Doch die Gelatine ist mehr als nur Spielwiese für Silbersalze und Lichtquanten, sie hat selbst direkten Einfluss auf den fotografischen Prozess. Dieser Einfluss geht größtenteils auf das Konto sogenannter Mikrobestandteile:
Je nachdem, ob sie die Lichtempfindlichkeit erhöhen oder absenken, spricht man von Reifkörpern oder Hemmkörpern. Sie erleichtern oder erschweren die physikalische und chemische Reifung der Silberhalogenid-Kristalle. Unter diesen "Körpern" darf man sich keine Partikel vorstellen - es sind einfach nur chemische Substanzen. Die wichtigsten Reifkörper sind schwefelhaltige Verbindungen; vor allem Isothiocyanate, die in Mengen zwischen 0 und 50 ppm in der Gelatine vorkommen und Thiosulfate, die aus der schwefelhaltigen Aminosäure Cystein entstehen können. (ppm = parts per million, beispielsweise ein Gramm pro Tonne). Hemmkörper sind vor allem Nukleinsäuren, Nukleotide (die Einzelbausteine der Nukleinsäuren) und Mineralstoffe, wie Kalzium. Wie Reif- und Hemmkörper genau wirken, ist noch ungeklärt. Fest steht dagegen, dass der Gehalt an fotografisch aktiven Substanzen von Charge zu Charge variiert.

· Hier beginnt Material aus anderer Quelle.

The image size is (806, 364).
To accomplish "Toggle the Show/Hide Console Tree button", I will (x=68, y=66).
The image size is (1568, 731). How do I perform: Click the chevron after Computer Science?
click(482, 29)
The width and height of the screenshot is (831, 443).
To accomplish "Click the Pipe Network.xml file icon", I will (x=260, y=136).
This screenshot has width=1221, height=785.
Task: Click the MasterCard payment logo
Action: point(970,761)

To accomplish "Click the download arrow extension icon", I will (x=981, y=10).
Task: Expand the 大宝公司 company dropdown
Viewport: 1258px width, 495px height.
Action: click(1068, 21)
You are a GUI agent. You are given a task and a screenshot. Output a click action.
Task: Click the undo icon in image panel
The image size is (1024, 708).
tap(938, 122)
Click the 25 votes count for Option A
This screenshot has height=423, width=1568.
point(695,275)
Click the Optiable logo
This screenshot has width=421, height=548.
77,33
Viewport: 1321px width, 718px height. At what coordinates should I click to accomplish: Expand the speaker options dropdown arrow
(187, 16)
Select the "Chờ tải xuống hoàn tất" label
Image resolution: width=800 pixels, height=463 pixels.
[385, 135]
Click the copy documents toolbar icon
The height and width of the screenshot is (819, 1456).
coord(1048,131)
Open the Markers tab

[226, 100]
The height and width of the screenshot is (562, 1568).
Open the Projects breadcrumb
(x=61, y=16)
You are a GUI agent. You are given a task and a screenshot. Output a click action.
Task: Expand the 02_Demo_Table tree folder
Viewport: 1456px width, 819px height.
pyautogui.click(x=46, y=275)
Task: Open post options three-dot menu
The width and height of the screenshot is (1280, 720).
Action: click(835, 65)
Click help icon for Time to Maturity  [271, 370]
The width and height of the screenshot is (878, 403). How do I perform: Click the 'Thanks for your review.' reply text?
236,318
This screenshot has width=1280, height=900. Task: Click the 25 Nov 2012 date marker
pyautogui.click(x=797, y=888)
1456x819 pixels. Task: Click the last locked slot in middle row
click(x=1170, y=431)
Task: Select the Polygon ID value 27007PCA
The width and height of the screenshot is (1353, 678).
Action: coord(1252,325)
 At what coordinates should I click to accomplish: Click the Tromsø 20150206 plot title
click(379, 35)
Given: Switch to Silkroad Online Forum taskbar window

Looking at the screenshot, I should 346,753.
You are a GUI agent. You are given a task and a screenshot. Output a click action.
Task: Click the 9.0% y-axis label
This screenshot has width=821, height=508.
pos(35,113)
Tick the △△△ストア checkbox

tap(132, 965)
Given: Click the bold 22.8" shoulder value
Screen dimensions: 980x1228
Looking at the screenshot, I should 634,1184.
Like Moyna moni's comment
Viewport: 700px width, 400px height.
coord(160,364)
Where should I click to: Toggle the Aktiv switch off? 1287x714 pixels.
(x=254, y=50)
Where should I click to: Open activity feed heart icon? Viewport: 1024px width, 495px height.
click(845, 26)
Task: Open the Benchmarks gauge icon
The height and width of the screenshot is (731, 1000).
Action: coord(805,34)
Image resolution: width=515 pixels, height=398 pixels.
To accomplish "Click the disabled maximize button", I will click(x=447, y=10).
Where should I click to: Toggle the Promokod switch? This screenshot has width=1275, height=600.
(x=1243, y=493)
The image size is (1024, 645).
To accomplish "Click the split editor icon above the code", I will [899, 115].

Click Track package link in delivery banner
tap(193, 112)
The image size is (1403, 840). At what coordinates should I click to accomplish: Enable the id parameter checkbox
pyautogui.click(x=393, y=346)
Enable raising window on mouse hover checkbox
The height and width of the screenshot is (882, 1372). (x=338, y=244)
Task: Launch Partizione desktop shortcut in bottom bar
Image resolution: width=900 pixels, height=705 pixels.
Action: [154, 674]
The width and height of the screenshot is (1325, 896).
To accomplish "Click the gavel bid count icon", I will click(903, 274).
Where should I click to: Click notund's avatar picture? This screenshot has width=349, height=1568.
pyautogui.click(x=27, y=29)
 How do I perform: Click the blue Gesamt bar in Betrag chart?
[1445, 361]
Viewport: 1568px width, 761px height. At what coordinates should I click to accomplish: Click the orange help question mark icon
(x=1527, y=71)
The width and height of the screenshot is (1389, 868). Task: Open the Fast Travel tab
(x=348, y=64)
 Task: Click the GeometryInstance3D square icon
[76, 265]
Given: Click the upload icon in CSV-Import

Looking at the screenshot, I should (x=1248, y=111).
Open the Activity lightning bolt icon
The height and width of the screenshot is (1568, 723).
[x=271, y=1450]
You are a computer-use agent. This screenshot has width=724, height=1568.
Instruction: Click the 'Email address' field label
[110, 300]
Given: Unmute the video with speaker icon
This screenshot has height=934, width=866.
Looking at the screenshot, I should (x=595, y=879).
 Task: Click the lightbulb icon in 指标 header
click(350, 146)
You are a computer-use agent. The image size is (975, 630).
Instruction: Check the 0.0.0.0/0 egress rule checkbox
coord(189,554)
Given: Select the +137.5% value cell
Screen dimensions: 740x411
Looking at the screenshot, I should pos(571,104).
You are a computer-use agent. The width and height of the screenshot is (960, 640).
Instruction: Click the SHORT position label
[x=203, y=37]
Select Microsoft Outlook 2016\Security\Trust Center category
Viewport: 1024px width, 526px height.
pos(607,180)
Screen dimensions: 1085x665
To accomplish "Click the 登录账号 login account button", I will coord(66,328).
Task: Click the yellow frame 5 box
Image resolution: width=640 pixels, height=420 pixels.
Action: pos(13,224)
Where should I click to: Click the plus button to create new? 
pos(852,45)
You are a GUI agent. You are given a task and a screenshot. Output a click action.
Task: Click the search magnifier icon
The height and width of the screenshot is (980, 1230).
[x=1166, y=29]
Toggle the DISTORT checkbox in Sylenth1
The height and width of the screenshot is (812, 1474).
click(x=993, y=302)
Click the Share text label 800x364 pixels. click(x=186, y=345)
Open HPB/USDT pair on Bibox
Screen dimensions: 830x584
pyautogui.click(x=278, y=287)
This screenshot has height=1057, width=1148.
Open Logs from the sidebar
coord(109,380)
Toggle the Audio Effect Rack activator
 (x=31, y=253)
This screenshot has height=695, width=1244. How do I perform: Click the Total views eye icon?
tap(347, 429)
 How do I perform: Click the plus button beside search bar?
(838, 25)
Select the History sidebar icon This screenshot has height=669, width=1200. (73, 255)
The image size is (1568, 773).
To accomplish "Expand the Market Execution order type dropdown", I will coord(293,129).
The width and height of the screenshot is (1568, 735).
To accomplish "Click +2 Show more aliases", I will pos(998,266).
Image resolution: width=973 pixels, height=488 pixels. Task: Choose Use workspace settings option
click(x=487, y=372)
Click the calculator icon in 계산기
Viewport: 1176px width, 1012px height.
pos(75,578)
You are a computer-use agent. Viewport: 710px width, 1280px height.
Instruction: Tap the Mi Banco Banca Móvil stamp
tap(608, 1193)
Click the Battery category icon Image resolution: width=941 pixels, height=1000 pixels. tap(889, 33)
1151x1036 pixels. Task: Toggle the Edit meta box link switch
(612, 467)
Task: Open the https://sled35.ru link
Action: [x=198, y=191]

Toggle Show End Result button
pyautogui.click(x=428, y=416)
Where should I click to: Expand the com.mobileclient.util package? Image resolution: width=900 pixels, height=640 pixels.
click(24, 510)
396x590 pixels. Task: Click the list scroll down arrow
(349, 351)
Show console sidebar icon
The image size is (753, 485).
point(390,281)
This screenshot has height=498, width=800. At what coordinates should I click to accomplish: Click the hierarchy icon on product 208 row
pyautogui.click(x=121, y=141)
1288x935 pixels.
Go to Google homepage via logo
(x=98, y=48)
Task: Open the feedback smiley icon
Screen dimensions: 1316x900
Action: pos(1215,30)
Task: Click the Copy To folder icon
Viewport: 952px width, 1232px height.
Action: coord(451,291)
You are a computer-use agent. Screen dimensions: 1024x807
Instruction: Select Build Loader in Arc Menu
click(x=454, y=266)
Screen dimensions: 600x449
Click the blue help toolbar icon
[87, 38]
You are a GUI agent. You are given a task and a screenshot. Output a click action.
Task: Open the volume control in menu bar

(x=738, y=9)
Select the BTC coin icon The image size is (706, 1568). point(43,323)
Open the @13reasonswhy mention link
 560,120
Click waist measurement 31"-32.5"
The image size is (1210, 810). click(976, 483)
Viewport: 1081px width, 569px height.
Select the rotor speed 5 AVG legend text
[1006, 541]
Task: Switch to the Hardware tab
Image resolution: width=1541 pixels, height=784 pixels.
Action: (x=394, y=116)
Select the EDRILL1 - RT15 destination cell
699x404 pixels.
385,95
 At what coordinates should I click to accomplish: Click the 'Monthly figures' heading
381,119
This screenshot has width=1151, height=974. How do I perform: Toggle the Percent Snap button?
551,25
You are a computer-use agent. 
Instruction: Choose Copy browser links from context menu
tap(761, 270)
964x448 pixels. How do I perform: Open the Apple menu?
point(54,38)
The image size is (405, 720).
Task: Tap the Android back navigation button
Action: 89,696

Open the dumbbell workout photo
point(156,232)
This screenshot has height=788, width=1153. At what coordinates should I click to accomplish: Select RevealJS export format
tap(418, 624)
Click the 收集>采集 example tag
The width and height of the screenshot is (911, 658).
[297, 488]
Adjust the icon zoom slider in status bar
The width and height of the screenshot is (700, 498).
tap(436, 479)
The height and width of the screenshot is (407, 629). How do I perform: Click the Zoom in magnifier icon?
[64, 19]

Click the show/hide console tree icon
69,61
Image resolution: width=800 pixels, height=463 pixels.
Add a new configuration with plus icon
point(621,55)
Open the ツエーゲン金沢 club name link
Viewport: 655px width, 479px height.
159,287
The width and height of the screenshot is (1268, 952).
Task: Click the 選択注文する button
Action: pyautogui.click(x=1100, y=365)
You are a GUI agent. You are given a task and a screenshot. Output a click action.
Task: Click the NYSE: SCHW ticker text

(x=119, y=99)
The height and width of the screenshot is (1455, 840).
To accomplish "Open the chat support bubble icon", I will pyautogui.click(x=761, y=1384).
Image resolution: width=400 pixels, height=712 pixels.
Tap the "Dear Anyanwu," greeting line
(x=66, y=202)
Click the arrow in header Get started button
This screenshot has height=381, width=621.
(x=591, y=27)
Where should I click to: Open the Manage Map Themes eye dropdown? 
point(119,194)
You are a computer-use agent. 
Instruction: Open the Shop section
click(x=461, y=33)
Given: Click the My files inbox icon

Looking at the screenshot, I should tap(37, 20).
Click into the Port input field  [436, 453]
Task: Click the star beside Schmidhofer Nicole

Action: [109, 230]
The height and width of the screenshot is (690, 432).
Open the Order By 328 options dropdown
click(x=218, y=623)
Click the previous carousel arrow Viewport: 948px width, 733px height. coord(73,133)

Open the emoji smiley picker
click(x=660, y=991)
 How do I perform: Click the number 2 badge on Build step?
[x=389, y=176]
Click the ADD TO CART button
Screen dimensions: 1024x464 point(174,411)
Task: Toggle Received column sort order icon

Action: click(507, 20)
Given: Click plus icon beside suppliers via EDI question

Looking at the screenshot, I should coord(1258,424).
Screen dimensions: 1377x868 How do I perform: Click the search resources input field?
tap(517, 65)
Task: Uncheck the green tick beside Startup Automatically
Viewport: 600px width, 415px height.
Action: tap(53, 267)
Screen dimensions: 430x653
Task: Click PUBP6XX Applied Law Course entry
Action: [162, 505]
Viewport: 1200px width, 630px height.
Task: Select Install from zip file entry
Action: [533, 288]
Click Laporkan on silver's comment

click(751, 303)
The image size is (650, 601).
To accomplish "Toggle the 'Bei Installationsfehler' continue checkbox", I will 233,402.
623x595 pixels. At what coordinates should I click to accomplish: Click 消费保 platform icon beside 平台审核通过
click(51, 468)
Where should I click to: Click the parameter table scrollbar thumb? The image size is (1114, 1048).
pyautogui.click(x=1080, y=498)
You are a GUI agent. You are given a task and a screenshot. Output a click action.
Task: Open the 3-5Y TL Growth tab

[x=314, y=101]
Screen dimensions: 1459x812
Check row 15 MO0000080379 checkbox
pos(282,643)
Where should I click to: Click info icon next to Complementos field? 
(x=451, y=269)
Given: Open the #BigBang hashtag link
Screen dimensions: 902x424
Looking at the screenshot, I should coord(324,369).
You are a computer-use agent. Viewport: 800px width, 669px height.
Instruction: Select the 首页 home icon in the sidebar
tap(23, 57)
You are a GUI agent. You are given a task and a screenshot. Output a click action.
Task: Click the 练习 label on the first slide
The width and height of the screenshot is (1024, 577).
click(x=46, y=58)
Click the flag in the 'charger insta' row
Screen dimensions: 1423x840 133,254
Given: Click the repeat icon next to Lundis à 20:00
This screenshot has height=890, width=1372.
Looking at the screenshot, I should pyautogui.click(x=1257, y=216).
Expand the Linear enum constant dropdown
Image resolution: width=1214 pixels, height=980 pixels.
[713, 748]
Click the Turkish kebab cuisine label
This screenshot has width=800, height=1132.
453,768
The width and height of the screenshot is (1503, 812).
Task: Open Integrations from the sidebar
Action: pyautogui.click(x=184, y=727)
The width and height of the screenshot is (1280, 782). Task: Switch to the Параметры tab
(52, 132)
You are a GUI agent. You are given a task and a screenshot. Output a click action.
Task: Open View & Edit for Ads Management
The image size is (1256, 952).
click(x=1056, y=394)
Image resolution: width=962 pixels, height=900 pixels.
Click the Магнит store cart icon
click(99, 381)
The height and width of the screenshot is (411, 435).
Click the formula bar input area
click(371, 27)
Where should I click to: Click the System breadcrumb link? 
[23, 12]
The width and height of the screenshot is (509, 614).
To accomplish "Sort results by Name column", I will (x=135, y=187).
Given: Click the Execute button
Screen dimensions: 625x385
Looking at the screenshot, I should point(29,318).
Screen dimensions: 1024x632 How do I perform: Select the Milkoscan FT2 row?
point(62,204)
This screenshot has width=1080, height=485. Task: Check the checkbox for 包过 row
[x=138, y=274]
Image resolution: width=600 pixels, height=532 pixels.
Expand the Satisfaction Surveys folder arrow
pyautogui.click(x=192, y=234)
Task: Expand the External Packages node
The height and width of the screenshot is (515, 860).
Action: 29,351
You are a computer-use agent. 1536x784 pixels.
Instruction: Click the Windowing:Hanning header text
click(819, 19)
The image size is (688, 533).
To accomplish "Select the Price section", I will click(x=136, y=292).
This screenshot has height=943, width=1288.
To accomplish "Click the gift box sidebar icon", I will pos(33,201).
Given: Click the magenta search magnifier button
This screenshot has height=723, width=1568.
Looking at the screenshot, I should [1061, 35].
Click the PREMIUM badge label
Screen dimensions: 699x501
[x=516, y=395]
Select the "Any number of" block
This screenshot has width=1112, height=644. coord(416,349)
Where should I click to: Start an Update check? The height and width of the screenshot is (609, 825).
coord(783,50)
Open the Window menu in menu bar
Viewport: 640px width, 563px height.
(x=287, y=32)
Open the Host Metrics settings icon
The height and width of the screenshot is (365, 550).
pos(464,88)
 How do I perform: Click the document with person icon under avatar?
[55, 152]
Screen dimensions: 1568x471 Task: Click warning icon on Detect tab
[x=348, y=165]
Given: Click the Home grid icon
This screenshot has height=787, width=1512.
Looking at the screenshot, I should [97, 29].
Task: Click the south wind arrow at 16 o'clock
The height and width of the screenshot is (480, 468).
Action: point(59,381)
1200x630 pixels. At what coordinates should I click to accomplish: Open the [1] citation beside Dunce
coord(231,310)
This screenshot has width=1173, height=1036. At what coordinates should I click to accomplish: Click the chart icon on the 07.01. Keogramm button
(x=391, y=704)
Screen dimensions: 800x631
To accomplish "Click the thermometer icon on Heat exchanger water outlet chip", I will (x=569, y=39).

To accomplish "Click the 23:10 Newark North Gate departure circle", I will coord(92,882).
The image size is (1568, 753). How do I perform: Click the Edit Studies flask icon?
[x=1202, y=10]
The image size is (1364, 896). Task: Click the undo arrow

Das stört bei der Emulsionsherstellung, deshalb entfernt man diese Stoffe so vollständig wie möglich - durch Behandlung mit Oxidationsmitteln, Ionenaustauschern oder Adsorbern. Man erhält "Inertgelatinen", denen die vorher entfernten Stoffe dann genau dosiert wieder zugesetzt werden. Neben den Inertgelatinen werden noch sogenannte aktive Gelatinen und gehemmte Gelatinen verwendet, bei denen jeweils Reif- oder Hemmkörper als fotografisch aktive Substanzen überwiegen. Außerdem gibt es Semi-Inertgelatinen, wo sich die fördernden und hemmenden Substanzen in etwa die Waage halten.
Nicht nur die eigentlichen Emulsionen, auch Lichthofschutz- oder andere Funktionsschichten werden aus Gelatine gefertigt. Obwohl man schon seit mehr als 100 Jahren auf der Suche nach Ersatzstoffen ist, kann man bis heute nur rund 25 Prozent der Gelatine durch Kunststoffe ersetzen. Das Naturprodukt ist in der Vielfalt seiner Eigenschaften jedem synthetischen Polymer überlegen. Sie ist
- lichtdurchlässig.
- verhindert das Klumpen von Silberhalogenid-Kristallen bei der Ausfällung.
- erlaubt das Kornwachstum bei der physikalischen Reifung (Ostwald-Reifung). Die Kristalle können größer werden.
- lässt sich wiederholt schmelzen und erstarren.
- kann gehärtet werden und gewährleistet dadurch die mechanische Festigkeit der Emulsion.
- nimmt Bromid- und Chlorid-Ionen auf, die während der Belichtung gebildet werden und stabilisiert so das latente Bild.
- erlaubt den Stoffaustausch bei der Verarbeitung. Entwickler und Fixierer können schnell durch die Schicht diffundieren.
- stabilisiert als Schutzkolloid das entwickelte Silber.
- verleiht Barytpapieren ihren Hochglanz.
Nach einem Kunststoff, der die gleichen Eigenschaften in sich vereinigt, müssen die Chemiker womöglich ähnlich lange suchen, wie nach dem Stein der Weisen.